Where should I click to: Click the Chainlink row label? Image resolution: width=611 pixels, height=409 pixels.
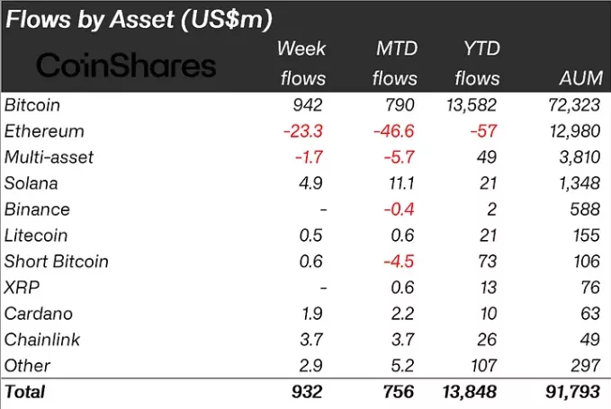pos(41,340)
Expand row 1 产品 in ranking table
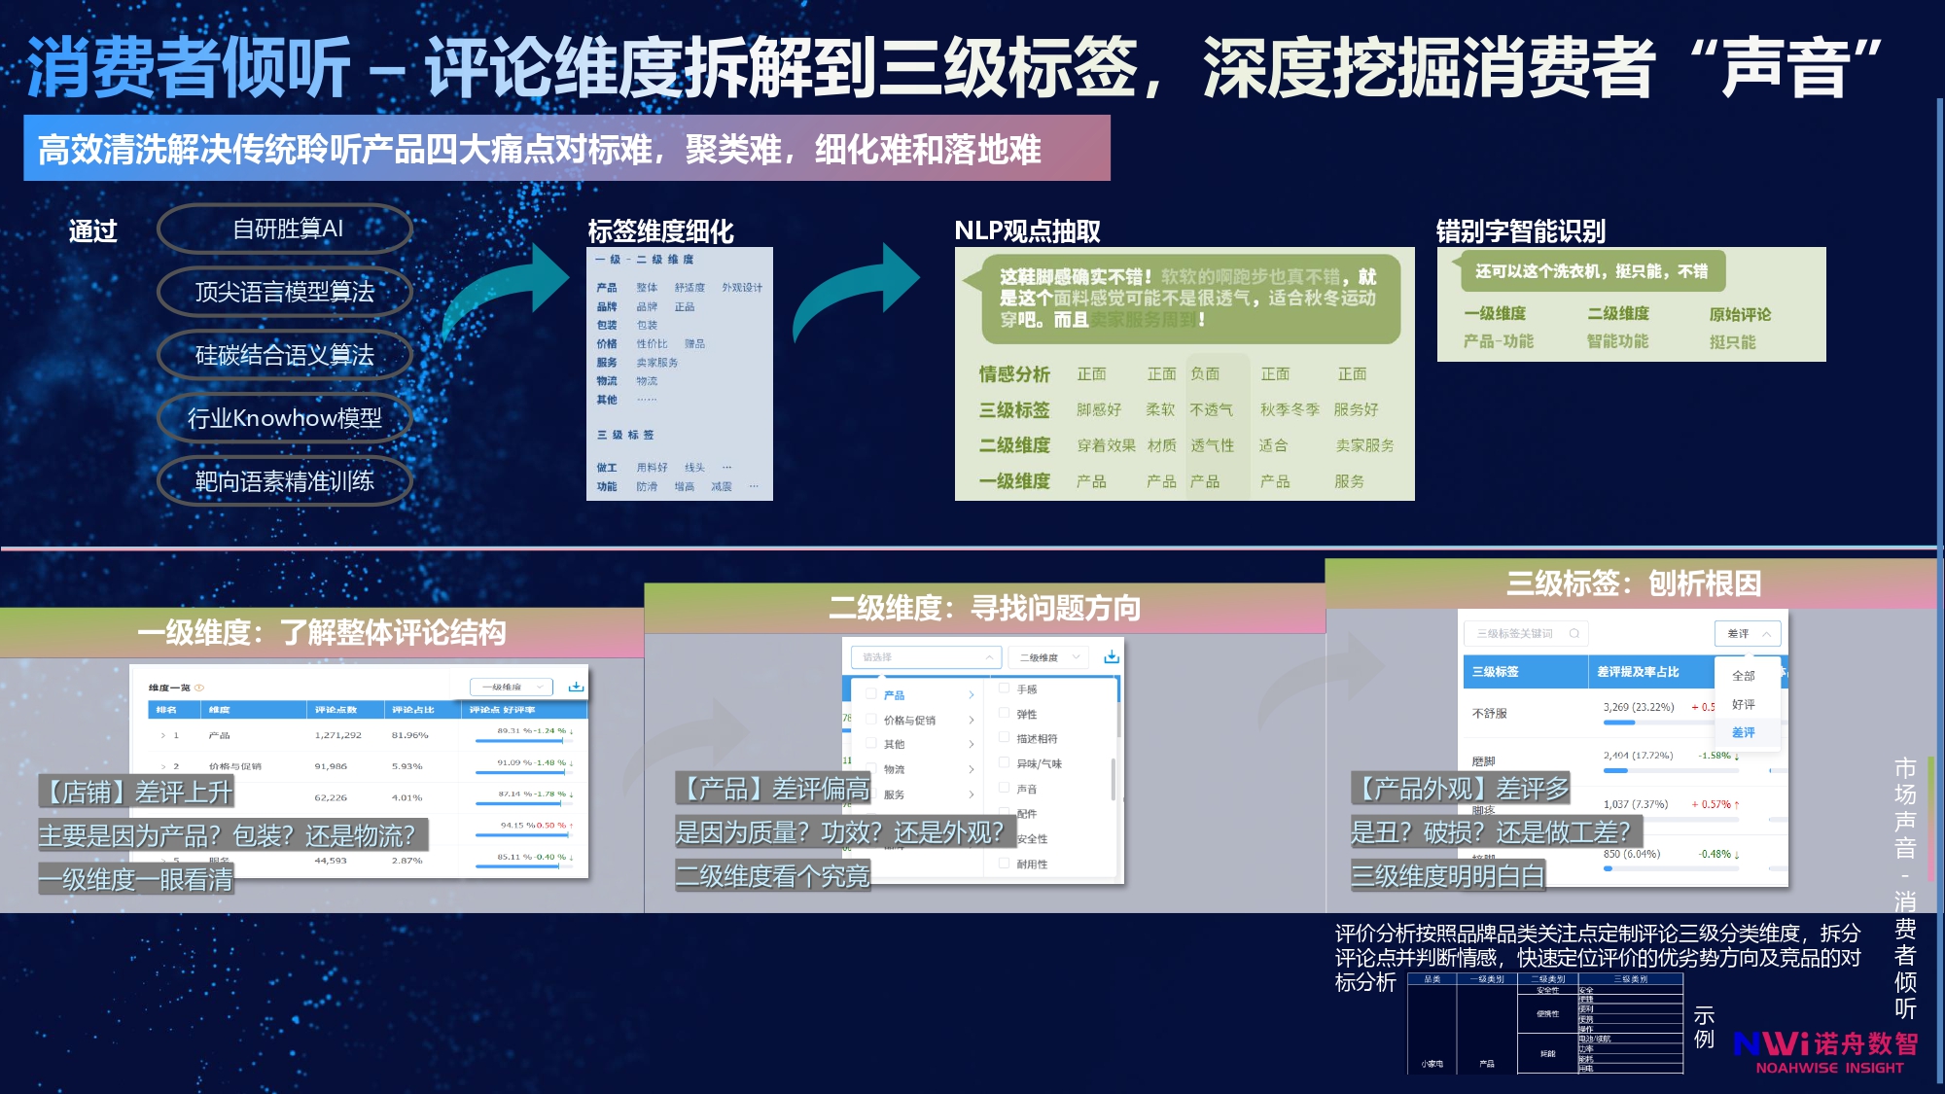The image size is (1945, 1094). pos(163,735)
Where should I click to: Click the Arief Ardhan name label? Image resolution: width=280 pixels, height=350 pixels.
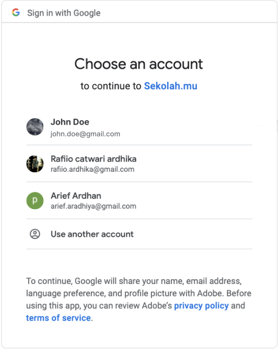76,196

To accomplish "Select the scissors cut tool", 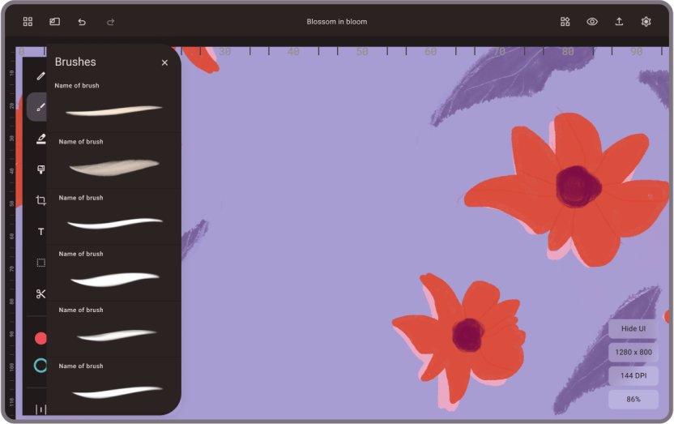I will (x=41, y=293).
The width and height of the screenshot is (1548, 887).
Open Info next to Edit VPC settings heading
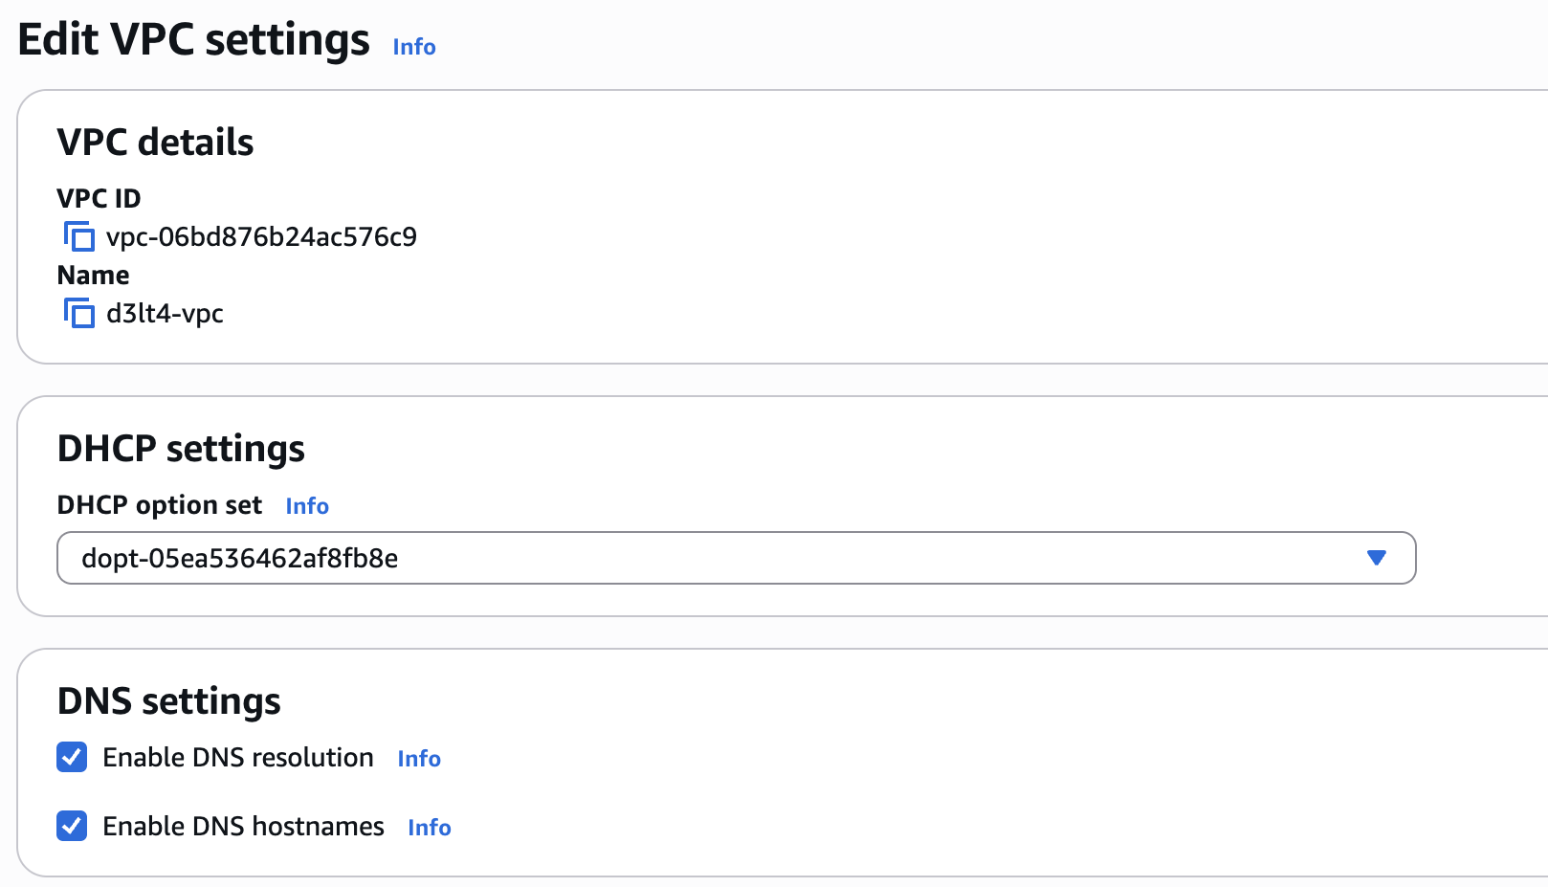413,46
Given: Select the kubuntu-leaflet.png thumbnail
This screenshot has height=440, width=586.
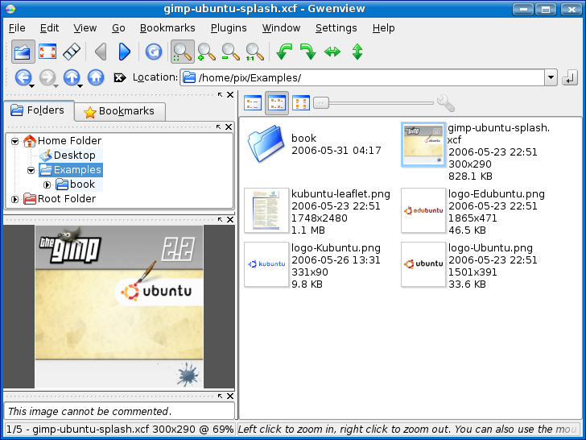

EXERCISE PROMPT
Pictures must be left out. Return verbatim only the lines from the line with "Open Info next to Edit VPC settings heading" through the final line of the material above, including both ends.

ANSWER SPACE
Open Info next to Edit VPC settings heading
413,46
Given: Select the kubuntu-leaflet.png thumbnail
This screenshot has height=440, width=586.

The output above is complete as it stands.